Mais uma poeta chegando na Kuruma’tá. Nos alegra demais esses encontros, que vão surgindo espontaneamente, da vontade de quem reconhece na revista um espaço aberto, um território carinhoso com quem o adentra e faz daqui seu lugar.
Vanessa Vieira Gomes traz pra gente três belos poemas de seu livro Crônicas do retorno, que está em pré-venda no site da Editora Folheando.
E você que tá aí se encantando com a poesia de Vanessa, clique no link e reserva seu exemplar, né?! Vamos valorizar, comprar, compartilhar a nova poesia, que tá sendo escrita por esse brasil adentro, resistindo a tudo.
Dos autos
Existe algo interessante
Sobre declarações de amor
Elas são feitas ao tempo
Se trancam ao momento
Numa fragilidade íntima
Que só a ampulheta
Consegue simular
Como gotas de chuva
Se esvaindo pelo presente
Imortalizando o momento
Se emancipando da gente
Escrever
Escrever é dilúvio
Que desagua dos terrenos
Hostis das nossas mentes
Escrever é se reconhecer
No espelho da temporalidade
Do tique-taque que nos
Consome da rotina adulta
Escrever é corrida desenfreada,
Busca por vocábulos escondidos
Flagrantes de rascunhos,
Julgamento em preto e branco
E escrever é descanso
Dos agouros da vida terrena
É leveza que
Se preenche
Se exata por si
Escrever é respiro
Depois de um tiro
É suspiro, é acalento
Quente e enfeitiçado
É verbo e substantivo
É sensação e leveza
Escrever é tecer
Caminhos e pontes
Entre o real e imaginário
É convencer opositores
Amalgamar continentes
Escrever é traduzir línguas
Transmutar em sintonias
Escrever é dar corpo
A esse turbilhão incerto
É gestação de nove meses
É contração
É anseio em cada linha
Até ser contingente
Impermanência
Contraditórias és tu
Impermanência que
Por onde passa e toca
Nos obriga se contentar
Com a ironia da semântica dos prefixos
Cético que sou
Permaneço na vontade e no desconhecido
De estender no desejo por mais de sua polissemia
Contraditórias és tu (impermanência)
Exprime no âmago
Lições de uma vida
E nos debruça por mais joelho
Quando somos mais colo
Contraditória és tu (impermanência)
Por brincar de ser intransitiva
Desprezar complementos
Nessa sintaxe que nos convida
A conjugar transformação
Zeitgeist
Nossos avós falam das guerras,
Da fome, da pobreza;
Nossos pais falam das crises e dos pós-guerras,
Nós falamos dos egos.
Crônicas do retorno é resultado de idas e vindas da autora no âmbito da escrita.
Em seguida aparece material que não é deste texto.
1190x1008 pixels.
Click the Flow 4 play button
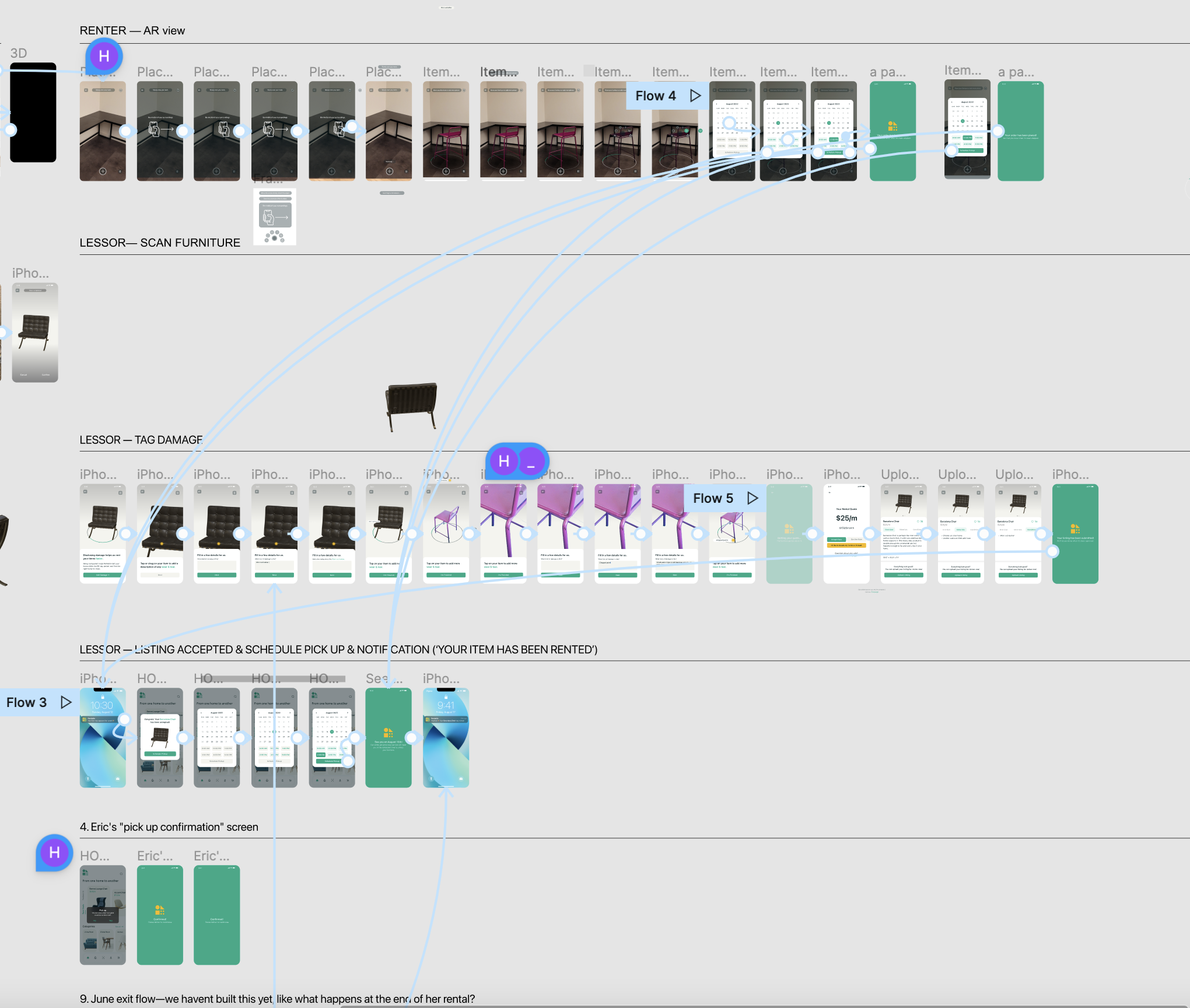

Em contato com a literatura desde os 14 anos (blogs sobre música na era otimista da internet) e em pausa desde os 24. Crônicas porque é vivência diária, tempo que marca, matéria-prima para escrever, para pensar, rebobinar, digerir e, por fim, colocar para o papel o que está guardado e pode se corporificar nos escritos. Retorno porque é a volta à escrita após sete anos.
Nascida no final da década de 1980 no Rio de Janeiro, Vanessa Vieira é bacharel em Comunicação com ênfase em Linguística e Estudos em Quadrinhos. Em um breve período, foi estagiária de fotografia e, em seguida, trabalhou no ramo editorial com obras de especialização em informática.